3

According to this answer the following code invokes undefined behavior:

uint16_t *buf = malloc(16); // 8*sizeof(uint16_t)
buf[1] = *buf = some_value;
((uint32_t *)buf)[1] = *(uint32_t *)buf;
((uint64_t *)buf)[1] = *(uint64_t *)buf;

We may write any type to malloc() memory but we may not read a previously written value as an incompatible type by casting pointers (with the exeption of char).

Could I use this union:

union Data {
    uint16_t u16[8];
    uint32_t u32[4];
    uint64_t u64[2];
};

As such:

union Data *buf = malloc(16);
buf->u16[1] = buf->u16[0] = some_value;
buf->u32[1] = buf->u32[0];
buf->u64[1] = buf->u64[0];

In order to avoid undefined behavior via strict aliasing violations?
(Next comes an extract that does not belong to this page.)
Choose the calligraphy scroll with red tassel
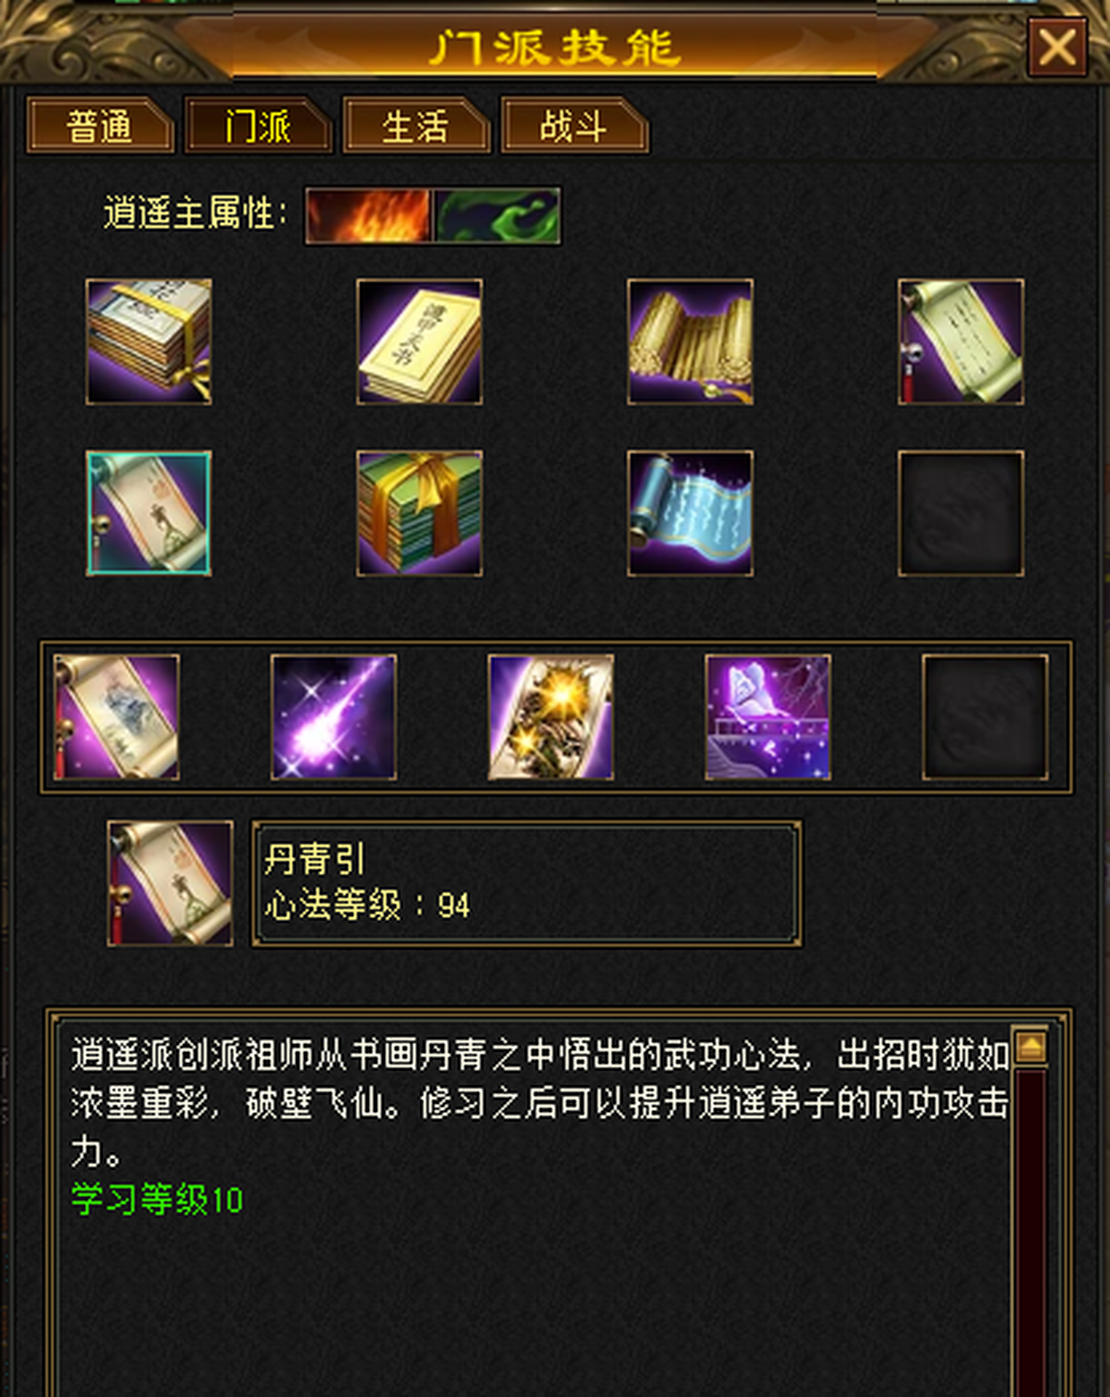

Also, could I cast buf to any of uint16_t *, uint32_t *, uint64_t *, and then dereference it without invoking undefined behavior, since these types are all valid members of union Data? (i.e. is the following valid):

uint16_t first16bits = *(uint16_t *)buf;
uint32_t first32bits = *(uint32_t *)buf;
uint64_t first64bits = *(uint64_t *)buf;

If not (i.e. the above code making use of union Data is still invalid), when can and cannot unions be used (in pointer casts or otherwise) to produce valid code that does not violate strict aliasing rules?

user16217248
  • 3,119
  • 19
  • 19
  • 37

2 Answers2

3

Yes, it is acceptable to write one union member and read another. Section 6.5p7 of the C standard states:

An object shall have its stored value accessed only by an lvalue expression that has one of the following types:

  • a type compatible with the effective type of the object,
  • a qualified version of a type compatible with the effective type of the object,
  • a type that is the signed or unsigned type corresponding to the effective type of the object,
  • a type that is the signed or unsigned type corresponding to a qualified version of the effective type of the object,
  • an aggregate or union type that includes one of the aforementioned types among its members (including, recursively, a member of a subaggregate or contained union), or
  • a character type

It is also safe to convert the address of a union to that of any of its members. From section 6.7.2.1p16:

The size of a union is sufficient to contain the largest of its members. The value of at most one of the members can be stored in a union object at any time. A pointer to a union object, suitably converted, points to each of its members (or if a member is a bit- field, then to the unit in which it resides), and vice versa

dbush
  • 205,898
  • 23
  • 218
  • 273
  • I prefer to use http://port70.net/~nsz/c/c11/n1570.html in my citations. It's not the official standard, but it's in HTML format so you can use deep links to sections. – Barmar Sep 09 '22 at 20:53
  • 4
    It is perhaps notable that the dynamic allocation has nothing in particular to do with it. You can write to one member of a union and read from a different one regardless of how the union was allocated. – John Bollinger Sep 09 '22 at 20:56
  • 2
    One does have to be a bit careful, however, if the members do not all have the same size, because when you write to one member, the bytes of the union that are not used to to store its value take unspecified values. Those can be and often are the same values they had before, but they don't have to be. That doesn't apply to the union in question here, however, as the relevant members are the arrays, not their elements. – John Bollinger Sep 09 '22 at 20:59
  • @JohnBollinger: The way the Standard describes Effective Types makes that unclear, since it has special rules for storage with no "declared type", and calls out dynamically-allocated storage as fitting that criterion, but fails to make clear whether it is unique in that regard. Some people seem to think C has a concept of an "active union member", but the Standard uses no such terminology and says nothing about how it would interact with code that forms the address of `someUnion.arrayMember+index` and/or uses the resulting pointer to access such storage. – supercat Sep 12 '22 at 21:10
  • 1
    @JohnBollinger: It's also necessary to be careful if union members don't all have the same alignment. If a union contains e.g. 32-bit and 16-bit types, casting e.g. a `uint16_t*` into a pointer-to-union type will invoke UB (*and may cause clang to yield code that doesn't work*) if the pointer isn't 32-bit aligned, even if only 16-bit and/or 8-bit members of the union are used for access. – supercat Sep 12 '22 at 21:41
1

The construct someUnion.someArray[i] is defined as meaning *(someUnion.someArray+i), with the latter being an access to an lvalue of the array element type that has no relation whatsoever to the union type.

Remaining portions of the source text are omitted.